## Exercise objective:
Reproduce, word for word, the section of the article on AI and cyber threats that opens with the words "Why it matters: The" and closes with "national security concerns.".

## Text section:
************
Why it matters: The world is only months away from AI models dramatically accelerating cyber threats, Five Eyes leaders warned Monday.
- Yet preparations are being slowed by Washington infighting and industry-wide confusion over how to measure AI risk.
Driving the news: A new Chinese open-source model, GLM-5.2, rocked the internet this weekend with its ability to match the agentic capabilities of models like Anthropic's Opus 4.8 — garnering praise from Silicon Valley elites and raising questions about just how quickly China will close the gap.
- At the same time, the Trump administration is still debating the best way to release Anthropic's Fable 5 and Mythos 5 models over safety and national security concerns.
The big picture: The biggest disagreement in AI security right now isn't whether China is catching up — it's how quickly.
- Stanford's AI Index Report suggests Chinese models rapidly caught up in quality over the past year and have largely erased the U.S. advantage.
- Former White House AI czar David Sacks said just this month that the U.S. only has a six- to nine-month lead on China.
- But others argue that benchmark gains alone don't mean China has solved the compute and infrastructure challenges needed to truly compete at the frontier.
What they're saying: "It is quite possible they have things privately that are really, really good, and [it] is arrogant and foolish of us to think that just because we're American that we've got the best stuff," Alex Stamos, former Facebook security leader, told Axios last week.
- He added that Chinese military hackers are likely "laughing hilariously right now at the Americans fighting between themselves and cutting each other off left and right."
Threat level: Officials and lawmakers fear China could use powerful AI systems to beef up surveillance, cyber operations and military decision-making.
************
## Provided records:
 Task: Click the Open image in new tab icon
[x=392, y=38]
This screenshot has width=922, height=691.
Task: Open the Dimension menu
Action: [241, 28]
************
## Answer box:
Why it matters: The world is only months away from AI models dramatically accelerating cyber threats, Five Eyes leaders warned Monday.
- Yet preparations are being slowed by Washington infighting and industry-wide confusion over how to measure AI risk.
Driving the news: A new Chinese open-source model, GLM-5.2, rocked the internet this weekend with its ability to match the agentic capabilities of models like Anthropic's Opus 4.8 — garnering praise from Silicon Valley elites and raising questions about just how quickly China will close the gap.
- At the same time, the Trump administration is still debating the best way to release Anthropic's Fable 5 and Mythos 5 models over safety and national security concerns.